Polda Metro Jaya Tangkap Tersangka dalam Kericuhan Balai Kota

by -256 Views

Polda Metro Jaya kembali mengamankan satu tersangka terkait kericuhan unjuk rasa di Balai Kota DKI Jakarta pada 21 Mei. Penangkapan ini menambah daftar panjang penanganan kasus yang sebelumnya telah menyeret 16 mahasiswa dari sebuah universitas swasta di Jakarta Barat sebagai tersangka. Polisi menyebut, proses hukum masih berjalan setelah rangkaian pendalaman terhadap massa yang sempat membuat situasi di area Balai Kota memanas.

Tersangka Ditangkap di Cibitung

Tersangka terbaru yang sempat masuk daftar pencarian orang ditangkap di rumahnya di Cibitung, Kabupaten Bekasi, pada 24 Mei. Penangkapan dilakukan oleh tim gabungan Subdit Keamanan Negara dan Subdit Reserse Mobile.
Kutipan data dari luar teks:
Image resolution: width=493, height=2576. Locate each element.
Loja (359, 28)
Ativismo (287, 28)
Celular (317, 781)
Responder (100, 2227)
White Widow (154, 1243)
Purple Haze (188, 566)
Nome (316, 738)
Setelah diamankan, tersangka langsung dibawa ke Direktorat Tahanan dan Barang Bukti Polda Metro Jaya untuk menjalani pemeriksaan lebih lanjut.

Dari 93 Orang Diamankan, 16 Jadi Tersangka

Kericuhan bermula saat sekelompok massa diduga mencoba memaksa masuk ke gedung Balai Kota DKI Jakarta. Dalam peristiwa itu, polisi mengamankan 93 orang. Setelah dilakukan pendalaman oleh Subdit Keamanan Negara Ditreskrimum Polda Metro Jaya, 15 orang lebih dulu ditetapkan sebagai tersangka, lalu jumlahnya bertambah menjadi 16 orang setelah penangkapan terbaru.

Seluruh tersangka disebut berasal dari kalangan mahasiswa. Pihak kepolisian juga telah mengungkap inisial para mahasiswa yang ditetapkan sebagai tersangka dalam kasus tersebut.

Jeratan Pasal KUHP dan Pemeriksaan Lanjutan

Para tersangka dijerat dengan sejumlah pasal dalam KUHP, antara lain terkait penghasutan, pengeroyokan, serta perlawanan terhadap pejabat yang sedang menjalankan tugas. Polda Metro Jaya menegaskan penyelidikan masih terus dilakukan untuk menelusuri peran masing-masing pihak dalam kericuhan itu.

Sementara itu, dari puluhan orang yang sempat diamankan, sebagian besar sudah dipulangkan dan diserahkan kembali kepada keluarga masing-masing. Namun bagi mereka yang telah ditetapkan sebagai tersangka, proses hukum tetap berjalan dan menjadi perhatian utama kepolisian dalam menjaga ketertiban di sekitar pusat pemerintahan ibu kota.